According to a web link, in US and European countries, the maximum contamination level for arsenic in drinking water is lowered by using alternative methods of using membrane filtration of arsenic from drinking water. Underground water beneath 400-500 ft below surface gets contaminated with rocks due to arsenic-pollution owing to effects of rocks. The membrane technology includes reverse osmosis (RO), ultrafiltration and microfiltration.

However, Pakistan by and large seems to be behind such a way of life to use that advanced technology to offer arsenic free water to its people.

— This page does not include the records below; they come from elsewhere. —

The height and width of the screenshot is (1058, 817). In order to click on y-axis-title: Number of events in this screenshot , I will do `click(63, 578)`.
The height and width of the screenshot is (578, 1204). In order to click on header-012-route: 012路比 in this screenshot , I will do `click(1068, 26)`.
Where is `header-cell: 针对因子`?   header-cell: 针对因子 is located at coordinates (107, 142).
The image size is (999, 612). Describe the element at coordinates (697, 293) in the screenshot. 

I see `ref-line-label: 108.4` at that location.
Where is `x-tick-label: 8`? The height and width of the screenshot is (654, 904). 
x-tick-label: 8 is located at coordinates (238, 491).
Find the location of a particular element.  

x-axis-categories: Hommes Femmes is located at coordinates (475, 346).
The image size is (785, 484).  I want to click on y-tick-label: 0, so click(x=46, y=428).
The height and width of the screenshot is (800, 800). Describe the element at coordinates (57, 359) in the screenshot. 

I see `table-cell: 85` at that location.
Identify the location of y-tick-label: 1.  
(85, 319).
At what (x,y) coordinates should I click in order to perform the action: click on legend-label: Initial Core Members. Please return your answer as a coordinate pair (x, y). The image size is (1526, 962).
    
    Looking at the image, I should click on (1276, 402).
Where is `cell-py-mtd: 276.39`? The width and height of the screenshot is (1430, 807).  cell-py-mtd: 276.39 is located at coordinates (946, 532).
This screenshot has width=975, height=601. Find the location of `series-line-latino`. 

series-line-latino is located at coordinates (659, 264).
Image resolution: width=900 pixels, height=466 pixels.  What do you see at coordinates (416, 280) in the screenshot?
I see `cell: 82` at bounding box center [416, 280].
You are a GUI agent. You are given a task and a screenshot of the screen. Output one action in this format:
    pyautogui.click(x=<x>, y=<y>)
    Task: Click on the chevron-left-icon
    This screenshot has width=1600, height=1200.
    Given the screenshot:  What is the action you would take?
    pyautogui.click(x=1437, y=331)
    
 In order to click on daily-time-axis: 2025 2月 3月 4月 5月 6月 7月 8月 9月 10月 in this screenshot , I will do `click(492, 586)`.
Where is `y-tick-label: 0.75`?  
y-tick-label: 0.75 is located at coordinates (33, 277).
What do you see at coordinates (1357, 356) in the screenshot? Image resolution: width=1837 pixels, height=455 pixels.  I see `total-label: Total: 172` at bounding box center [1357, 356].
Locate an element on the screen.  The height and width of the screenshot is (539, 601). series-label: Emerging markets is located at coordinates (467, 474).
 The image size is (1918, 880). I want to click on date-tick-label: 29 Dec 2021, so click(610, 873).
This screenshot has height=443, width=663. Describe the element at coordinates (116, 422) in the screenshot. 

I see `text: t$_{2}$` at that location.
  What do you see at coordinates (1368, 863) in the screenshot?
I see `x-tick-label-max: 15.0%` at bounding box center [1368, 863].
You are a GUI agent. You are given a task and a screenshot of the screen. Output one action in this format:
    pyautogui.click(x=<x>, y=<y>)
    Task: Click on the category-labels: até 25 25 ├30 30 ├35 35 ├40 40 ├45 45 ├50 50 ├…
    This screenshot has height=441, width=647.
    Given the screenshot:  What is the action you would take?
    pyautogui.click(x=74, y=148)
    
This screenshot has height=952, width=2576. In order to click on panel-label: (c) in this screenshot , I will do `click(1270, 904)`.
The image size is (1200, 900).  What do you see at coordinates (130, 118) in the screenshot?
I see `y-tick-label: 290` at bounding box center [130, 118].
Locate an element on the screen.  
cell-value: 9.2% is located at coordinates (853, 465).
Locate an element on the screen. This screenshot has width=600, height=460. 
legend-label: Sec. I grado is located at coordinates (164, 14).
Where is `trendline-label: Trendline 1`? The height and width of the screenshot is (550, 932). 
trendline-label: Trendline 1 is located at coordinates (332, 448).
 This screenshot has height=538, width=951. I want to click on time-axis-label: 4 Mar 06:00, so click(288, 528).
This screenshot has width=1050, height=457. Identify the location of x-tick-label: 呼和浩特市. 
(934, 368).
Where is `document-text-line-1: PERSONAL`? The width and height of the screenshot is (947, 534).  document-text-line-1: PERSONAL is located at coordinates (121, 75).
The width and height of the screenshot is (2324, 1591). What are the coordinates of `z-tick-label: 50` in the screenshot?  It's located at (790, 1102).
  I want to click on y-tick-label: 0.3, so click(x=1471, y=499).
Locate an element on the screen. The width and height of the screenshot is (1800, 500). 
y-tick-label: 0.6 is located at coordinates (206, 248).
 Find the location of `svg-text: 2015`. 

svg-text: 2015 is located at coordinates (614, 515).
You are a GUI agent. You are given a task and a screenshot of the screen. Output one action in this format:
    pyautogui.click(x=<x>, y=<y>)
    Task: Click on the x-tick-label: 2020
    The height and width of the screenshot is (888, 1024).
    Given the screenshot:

Managing Director Water and Sanitation Agency (WASA) Managing Director Water and Sanitation Agency (WASA) Nasir Iqbal in concluding remarks informed that clean drinking water schemes would start here from January next of the upcoming year. In response to a plead put up in light of Right to Information Act, he said schemes are going to be started with an amount of Rs. One billion. However, he said it would take about two years to provide citizens clean drinking water across the city after completion of schemes.